Человек не мылся несколько недель, при этом не менял нательное белье и, судя по всему, не всегда ходил в туалет в отведенное для этого место. Как такое можно допускать? Но врачи парируют: мол, если бы его скрутили и силой отвели в «баню», то потом мы, правозащитники, возмущались бы (что тоже правда).
Но есть же иной путь.
— Будем больше уговаривать, — обещает доктор. — Но у нас есть еще и другая проблема. Некоторые не против мыться, но не могут сами. А санитаров у нас нет. Желающих обмывать психически тяжелого больного, сами понимаете, немного.
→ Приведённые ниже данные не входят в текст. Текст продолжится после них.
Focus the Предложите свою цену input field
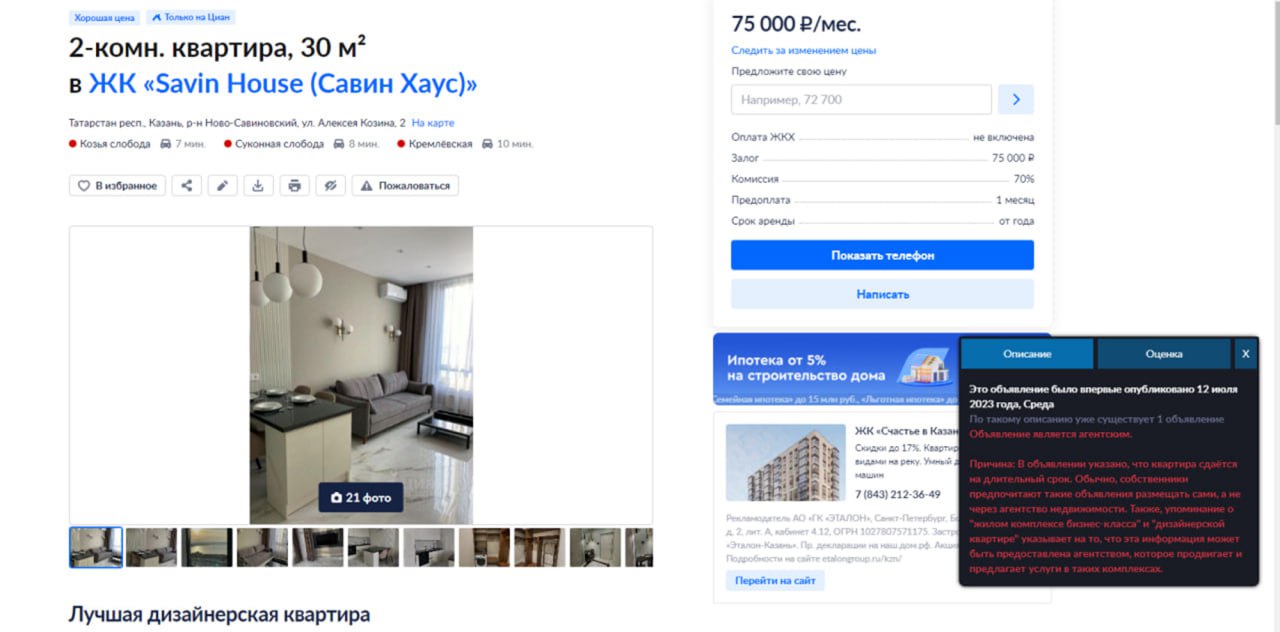Image resolution: width=1280 pixels, height=632 pixels. coord(861,99)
Думаю, именно поэтому иногда сажают в психбольнице в одну камеру тяжелых и вполне здоровых (например, тех, кто попал после попытки суицида или ждет психиатрической судмедэкспертизы). Не исключаю, что и Рида поместили в камеру к самым тяжелым, чтобы он там за них убирал и вообще был «нянькой». Американский студент этого не понял и заботы тюремщиков о сокамерниках за его счет не оценил.
Будем откровенны: кто из нас готов оттирать нечистоты от стен и пола за другими, мыть их, одевать, кормить, слушать мычания и стоны?! Именно потому должны быть ставки санитаров. Если бы эта психбольница была не тюремной, а вольной, то на такое число пациентов ей бы полагалось по стандарту 20 санитаров. Тут же, повторюсь, нет ни одного. Как такое вообще может быть? Но это вопрос не к сотрудникам «Кошкиного дома».
А я делюсь с врачами своими соображениями по поводу того, что хорошо бы пригласить сюда нового главу ФСИН и его помощников, завести в эти «чудесно» пахнущие камеры и показать неспособных к самообслуживанию больных. Уверена, и деньги на ремонт, и ставки для санитаров нашлись бы, и вентиляцию бы починили.
Меж тем в очередной камере нас встречают нечленораздельные звуки. Привязанный к кровати пациент мычит. Нас уверяют, что «вязка» нужна, чтобы он себя не травмировал, и что ее вот-вот снимут (должен подействовать препарат).
На момент нашей проверки в больнице содержались 217 человек. Истории тяжелых пациентов по большей части страшные. В основном это те, кто совершил убийства. Но есть и такие, кто насилия не применял. Вот, к примеру, бывший учитель истории, который уверяет, что он на самом деле бывший полицейский. Задержан за то, что пел странные песни и писал не менее странные посты в соцсетях (в них нашли экстремизм и призывы к терроризму).
— Типичная картина бреда, — говорит доктор, — без всякой экспертизы понятно, что он невменяем.
Или вот задержанный по подозрению в мошенничестве молодой человек, весь в татуировках.
— Думаю, у меня «крыша» от наркотиков съехала, — деловито рассуждает он. — С 15 лет употреблял. Мама по заграницам ездила, ей не до меня было. А отец в Воронеже, он редко меня видел. Я с бабушкой жил, пока не сбежал. Работал бариста в кафе — кофе варил. А вообще я художник. Каждая татуировка на моем теле означает важный период в моей жизни, перенесенную боль.